:: ENTRIES PROVIDED ::

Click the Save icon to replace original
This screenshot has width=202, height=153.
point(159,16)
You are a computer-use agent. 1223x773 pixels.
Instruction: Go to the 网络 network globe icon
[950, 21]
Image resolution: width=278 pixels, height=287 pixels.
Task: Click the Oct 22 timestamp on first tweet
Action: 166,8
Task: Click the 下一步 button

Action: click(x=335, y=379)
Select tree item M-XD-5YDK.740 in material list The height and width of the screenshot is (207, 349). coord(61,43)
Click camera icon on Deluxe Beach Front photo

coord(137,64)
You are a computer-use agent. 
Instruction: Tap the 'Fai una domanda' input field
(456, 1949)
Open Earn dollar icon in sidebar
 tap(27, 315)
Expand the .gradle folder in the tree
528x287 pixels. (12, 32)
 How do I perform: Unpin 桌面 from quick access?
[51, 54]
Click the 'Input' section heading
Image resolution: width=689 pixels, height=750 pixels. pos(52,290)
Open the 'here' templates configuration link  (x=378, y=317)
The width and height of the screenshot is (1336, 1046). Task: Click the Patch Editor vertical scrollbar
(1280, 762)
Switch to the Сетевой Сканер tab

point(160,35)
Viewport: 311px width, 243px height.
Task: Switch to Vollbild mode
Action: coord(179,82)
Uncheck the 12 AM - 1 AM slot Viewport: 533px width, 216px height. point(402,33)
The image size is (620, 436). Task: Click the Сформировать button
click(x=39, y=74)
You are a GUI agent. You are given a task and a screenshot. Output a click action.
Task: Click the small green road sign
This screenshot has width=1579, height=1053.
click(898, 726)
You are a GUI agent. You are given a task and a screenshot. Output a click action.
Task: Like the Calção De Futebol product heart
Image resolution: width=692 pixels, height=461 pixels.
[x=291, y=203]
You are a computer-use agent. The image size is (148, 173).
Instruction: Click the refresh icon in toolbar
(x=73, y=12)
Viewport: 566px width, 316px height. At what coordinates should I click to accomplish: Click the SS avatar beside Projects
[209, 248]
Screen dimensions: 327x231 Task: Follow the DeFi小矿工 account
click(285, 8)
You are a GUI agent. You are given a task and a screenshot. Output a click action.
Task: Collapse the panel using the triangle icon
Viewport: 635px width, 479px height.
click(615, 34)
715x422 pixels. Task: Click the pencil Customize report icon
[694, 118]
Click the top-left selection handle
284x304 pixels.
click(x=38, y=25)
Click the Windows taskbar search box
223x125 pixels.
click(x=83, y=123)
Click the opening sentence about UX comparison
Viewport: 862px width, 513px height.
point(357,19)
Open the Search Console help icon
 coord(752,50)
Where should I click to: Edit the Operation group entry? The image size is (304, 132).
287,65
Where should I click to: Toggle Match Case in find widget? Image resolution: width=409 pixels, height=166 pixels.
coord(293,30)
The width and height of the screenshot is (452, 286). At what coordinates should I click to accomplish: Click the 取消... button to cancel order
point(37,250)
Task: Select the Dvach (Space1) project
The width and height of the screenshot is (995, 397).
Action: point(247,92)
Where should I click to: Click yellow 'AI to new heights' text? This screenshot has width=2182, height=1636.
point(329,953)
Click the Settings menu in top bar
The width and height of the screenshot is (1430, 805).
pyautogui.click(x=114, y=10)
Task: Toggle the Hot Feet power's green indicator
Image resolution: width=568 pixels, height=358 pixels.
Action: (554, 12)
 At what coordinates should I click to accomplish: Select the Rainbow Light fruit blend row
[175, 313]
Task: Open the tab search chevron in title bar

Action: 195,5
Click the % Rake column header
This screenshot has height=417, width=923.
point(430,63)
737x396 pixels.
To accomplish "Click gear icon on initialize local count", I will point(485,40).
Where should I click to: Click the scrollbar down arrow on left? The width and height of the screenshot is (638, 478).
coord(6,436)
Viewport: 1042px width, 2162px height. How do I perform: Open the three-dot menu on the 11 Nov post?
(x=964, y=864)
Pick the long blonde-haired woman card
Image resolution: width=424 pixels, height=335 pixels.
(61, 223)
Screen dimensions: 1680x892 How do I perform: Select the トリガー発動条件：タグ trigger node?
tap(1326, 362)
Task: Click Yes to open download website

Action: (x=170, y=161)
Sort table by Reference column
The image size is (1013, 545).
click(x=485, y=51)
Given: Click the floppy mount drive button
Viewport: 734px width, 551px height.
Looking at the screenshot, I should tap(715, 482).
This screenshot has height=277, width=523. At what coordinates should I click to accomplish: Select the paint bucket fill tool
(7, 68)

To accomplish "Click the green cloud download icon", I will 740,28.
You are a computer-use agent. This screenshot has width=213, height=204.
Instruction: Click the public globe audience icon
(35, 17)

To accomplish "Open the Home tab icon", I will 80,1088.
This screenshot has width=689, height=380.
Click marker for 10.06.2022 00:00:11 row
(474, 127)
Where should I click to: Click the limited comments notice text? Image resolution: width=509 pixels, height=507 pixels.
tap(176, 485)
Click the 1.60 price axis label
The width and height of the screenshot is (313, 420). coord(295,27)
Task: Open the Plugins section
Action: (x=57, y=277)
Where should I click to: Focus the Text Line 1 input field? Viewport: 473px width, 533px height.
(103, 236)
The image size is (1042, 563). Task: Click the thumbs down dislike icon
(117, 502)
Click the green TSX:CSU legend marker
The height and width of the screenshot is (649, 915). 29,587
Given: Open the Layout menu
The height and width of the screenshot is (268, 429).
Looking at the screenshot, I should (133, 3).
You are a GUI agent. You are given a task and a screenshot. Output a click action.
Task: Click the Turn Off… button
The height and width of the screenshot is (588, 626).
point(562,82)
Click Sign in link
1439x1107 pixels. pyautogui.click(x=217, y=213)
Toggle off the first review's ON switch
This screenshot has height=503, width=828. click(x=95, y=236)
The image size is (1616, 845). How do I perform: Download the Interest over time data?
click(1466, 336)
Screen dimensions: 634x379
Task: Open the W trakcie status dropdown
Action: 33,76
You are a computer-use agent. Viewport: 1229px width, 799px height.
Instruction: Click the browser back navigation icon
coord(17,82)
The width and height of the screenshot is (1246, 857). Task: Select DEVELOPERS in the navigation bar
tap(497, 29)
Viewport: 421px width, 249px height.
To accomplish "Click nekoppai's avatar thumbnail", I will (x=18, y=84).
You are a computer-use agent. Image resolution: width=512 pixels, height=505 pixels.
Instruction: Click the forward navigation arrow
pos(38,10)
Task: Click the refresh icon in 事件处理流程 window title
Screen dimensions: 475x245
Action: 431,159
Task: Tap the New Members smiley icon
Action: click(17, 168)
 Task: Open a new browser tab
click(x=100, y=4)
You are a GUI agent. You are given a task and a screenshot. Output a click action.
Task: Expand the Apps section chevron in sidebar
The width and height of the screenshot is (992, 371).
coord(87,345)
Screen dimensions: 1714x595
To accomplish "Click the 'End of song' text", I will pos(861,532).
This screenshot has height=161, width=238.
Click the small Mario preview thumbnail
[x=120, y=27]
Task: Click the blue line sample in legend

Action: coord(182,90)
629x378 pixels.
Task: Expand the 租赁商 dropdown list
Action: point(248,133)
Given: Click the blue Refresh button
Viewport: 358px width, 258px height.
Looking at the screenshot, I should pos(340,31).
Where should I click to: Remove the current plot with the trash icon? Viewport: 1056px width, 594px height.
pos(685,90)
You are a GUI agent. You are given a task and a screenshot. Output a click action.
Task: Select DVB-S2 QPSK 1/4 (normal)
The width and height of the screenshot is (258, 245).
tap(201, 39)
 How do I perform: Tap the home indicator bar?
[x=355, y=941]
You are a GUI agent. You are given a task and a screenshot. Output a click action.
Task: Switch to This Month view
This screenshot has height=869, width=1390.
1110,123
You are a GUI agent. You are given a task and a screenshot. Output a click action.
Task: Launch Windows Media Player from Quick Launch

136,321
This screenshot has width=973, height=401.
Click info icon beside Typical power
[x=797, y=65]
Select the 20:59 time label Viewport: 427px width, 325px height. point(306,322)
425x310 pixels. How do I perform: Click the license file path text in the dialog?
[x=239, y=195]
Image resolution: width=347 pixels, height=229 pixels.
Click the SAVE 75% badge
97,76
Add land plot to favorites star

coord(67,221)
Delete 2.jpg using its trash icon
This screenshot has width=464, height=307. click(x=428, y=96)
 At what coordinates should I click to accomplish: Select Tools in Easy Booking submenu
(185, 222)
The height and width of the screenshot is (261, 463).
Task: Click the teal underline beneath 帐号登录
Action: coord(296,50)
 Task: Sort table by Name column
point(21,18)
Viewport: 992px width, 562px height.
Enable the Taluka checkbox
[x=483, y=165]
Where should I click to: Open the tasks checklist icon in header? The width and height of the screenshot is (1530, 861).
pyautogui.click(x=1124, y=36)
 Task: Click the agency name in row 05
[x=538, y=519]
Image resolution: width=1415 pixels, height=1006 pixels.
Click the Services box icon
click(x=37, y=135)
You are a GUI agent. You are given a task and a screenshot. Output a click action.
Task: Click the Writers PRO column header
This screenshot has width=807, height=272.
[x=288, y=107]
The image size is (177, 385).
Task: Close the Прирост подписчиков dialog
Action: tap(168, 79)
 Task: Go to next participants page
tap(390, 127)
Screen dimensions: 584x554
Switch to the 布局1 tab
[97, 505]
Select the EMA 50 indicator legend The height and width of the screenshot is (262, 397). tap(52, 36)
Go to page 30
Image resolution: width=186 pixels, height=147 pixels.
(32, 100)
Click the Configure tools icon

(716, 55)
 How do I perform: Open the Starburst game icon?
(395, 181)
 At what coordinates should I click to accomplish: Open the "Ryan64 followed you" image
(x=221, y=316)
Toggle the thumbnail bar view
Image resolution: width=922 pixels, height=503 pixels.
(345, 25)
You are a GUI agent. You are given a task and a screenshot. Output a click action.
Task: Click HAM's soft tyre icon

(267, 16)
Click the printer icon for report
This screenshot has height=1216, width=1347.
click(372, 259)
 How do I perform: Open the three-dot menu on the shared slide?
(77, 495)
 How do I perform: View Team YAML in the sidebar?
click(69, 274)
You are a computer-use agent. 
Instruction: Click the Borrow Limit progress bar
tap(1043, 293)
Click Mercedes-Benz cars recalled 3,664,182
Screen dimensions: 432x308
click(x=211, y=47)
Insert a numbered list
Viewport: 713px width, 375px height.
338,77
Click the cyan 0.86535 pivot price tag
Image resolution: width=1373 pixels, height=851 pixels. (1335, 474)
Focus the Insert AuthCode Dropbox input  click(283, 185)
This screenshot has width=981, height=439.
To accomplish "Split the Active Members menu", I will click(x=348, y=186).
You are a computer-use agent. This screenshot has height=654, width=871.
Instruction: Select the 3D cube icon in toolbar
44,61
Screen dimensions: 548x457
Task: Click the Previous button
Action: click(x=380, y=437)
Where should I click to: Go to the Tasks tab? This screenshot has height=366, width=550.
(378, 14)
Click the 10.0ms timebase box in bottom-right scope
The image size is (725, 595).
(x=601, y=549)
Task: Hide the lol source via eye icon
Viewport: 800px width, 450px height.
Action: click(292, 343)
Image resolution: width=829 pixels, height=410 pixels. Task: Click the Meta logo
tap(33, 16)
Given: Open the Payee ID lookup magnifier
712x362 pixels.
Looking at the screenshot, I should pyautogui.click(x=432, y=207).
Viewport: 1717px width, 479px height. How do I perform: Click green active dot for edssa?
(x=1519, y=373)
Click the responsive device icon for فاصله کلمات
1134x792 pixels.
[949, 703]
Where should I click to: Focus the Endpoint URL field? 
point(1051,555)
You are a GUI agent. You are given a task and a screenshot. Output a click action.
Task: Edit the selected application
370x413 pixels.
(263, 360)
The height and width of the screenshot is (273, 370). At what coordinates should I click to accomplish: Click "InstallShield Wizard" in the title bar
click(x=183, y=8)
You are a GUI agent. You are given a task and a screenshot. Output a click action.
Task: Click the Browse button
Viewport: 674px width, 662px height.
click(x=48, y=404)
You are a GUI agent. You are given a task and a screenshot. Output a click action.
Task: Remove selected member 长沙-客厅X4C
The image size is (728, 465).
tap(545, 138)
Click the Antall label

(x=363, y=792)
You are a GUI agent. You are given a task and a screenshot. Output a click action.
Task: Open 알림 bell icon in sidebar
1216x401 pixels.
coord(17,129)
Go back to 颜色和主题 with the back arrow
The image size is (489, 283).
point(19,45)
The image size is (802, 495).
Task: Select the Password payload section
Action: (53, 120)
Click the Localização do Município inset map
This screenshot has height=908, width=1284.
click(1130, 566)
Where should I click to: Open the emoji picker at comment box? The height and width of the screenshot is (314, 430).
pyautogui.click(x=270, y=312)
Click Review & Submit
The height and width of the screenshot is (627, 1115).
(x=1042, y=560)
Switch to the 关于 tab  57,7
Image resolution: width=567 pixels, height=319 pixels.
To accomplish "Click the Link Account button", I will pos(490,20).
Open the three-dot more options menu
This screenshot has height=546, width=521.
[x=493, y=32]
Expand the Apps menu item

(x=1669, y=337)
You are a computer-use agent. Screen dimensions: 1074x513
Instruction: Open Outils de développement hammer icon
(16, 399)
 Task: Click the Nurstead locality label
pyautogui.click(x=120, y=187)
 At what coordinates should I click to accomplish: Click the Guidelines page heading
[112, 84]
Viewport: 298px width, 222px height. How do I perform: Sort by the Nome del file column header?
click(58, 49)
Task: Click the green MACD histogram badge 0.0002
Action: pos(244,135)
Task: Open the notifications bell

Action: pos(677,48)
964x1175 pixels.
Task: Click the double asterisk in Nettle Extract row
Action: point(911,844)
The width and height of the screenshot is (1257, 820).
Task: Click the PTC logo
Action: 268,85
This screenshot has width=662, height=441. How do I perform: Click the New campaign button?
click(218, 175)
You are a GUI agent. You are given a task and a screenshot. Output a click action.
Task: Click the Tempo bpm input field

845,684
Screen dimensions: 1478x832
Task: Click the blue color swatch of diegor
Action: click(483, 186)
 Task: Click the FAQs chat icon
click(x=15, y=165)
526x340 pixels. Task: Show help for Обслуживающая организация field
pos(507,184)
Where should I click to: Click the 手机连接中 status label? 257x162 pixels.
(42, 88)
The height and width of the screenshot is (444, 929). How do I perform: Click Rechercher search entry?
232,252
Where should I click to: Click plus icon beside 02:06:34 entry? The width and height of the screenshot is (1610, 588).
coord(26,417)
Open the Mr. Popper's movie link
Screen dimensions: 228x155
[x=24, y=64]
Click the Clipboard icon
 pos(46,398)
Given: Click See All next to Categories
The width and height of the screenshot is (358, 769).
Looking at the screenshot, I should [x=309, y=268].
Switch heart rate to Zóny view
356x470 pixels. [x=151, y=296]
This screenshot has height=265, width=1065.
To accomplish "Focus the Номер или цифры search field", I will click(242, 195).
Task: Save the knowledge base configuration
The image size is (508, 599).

:::

THE EXERCISE: Render the items from the line with "Select tree item" up to and including the line with "(1280, 762)" as a numbered list, leaving out any blank lines.

CORRECT RESULT:
1. Select tree item M-XD-5YDK.740 in material list The height and width of the screenshot is (207, 349). coord(61,43)
2. Click camera icon on Deluxe Beach Front photo
3. coord(137,64)
4. You are a computer-use agent. 
5. Instruction: Tap the 'Fai una domanda' input field
6. (456, 1949)
7. Open Earn dollar icon in sidebar
8.  tap(27, 315)
9. Expand the .gradle folder in the tree
10. 528x287 pixels. (12, 32)
11.  How do I perform: Unpin 桌面 from quick access?
12. [51, 54]
13. Click the 'Input' section heading
14. Image resolution: width=689 pixels, height=750 pixels. pos(52,290)
15. Open the 'here' templates configuration link  (x=378, y=317)
16. The width and height of the screenshot is (1336, 1046). Task: Click the Patch Editor vertical scrollbar
17. (1280, 762)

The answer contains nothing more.